Turkish police detained the chief legal advisor and a former chief executive of Doğan Holding, one of the country's biggest conglomerates, on Thursday in a probe into the network of the Gülenist Terror Organization (FETÖ) blamed for the July 15 failed coup attempt, sending its shares tumbling.
Doğan - which has interests in media, finance, energy and tourism and owns newspaper Hürriyet and broadcaster CNN Turk - said the raids were only on the personal offices and homes of the two individuals and that its operations were unaffected.
Its shares fell as much as 9.9 percent after the market opened, although they later recovered somewhat to trade down 3.7 percent at 0.78 Turkish lira ($0.22) by 0706 GMT. Hürriyet fell as much as 7.6 percent.

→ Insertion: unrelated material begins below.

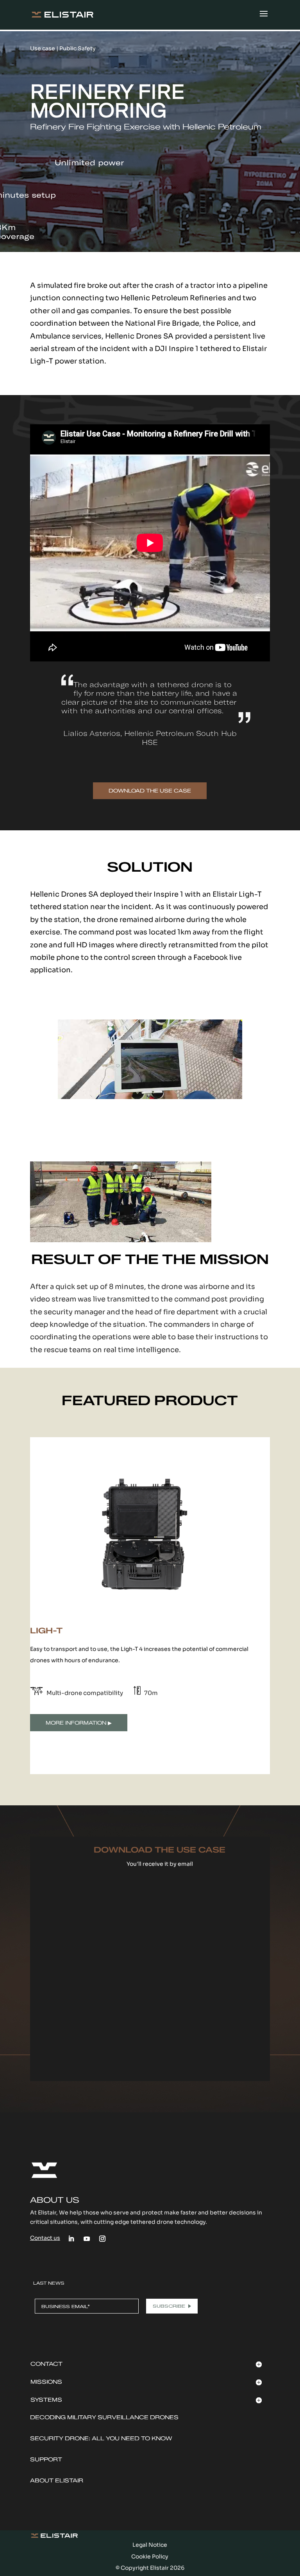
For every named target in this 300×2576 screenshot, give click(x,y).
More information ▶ (79, 1723)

Last month, another Doğan Holding executive, Barbaros Muratoğlu, was detained for links to FETÖ.
In its statement to the Istanbul stock exchange, Doğan said Thursday's detentions were part of the same investigation.
"The search has been carried out solely in the personal offices of the mentioned executives and there is no situation that has an impact on the operations of our company or its subsidiaries," the statement said.
Since the failed coup in July, in which more than 240 people were killed, the authorities have detained, dismissed or suspended some 120,000 people including soldiers, police officers, teachers, judges and journalists for affiliation with FETÖ.
Doğan Holding itself has not been formally accused of any wrongdoing and has disavowed links to FETÖ.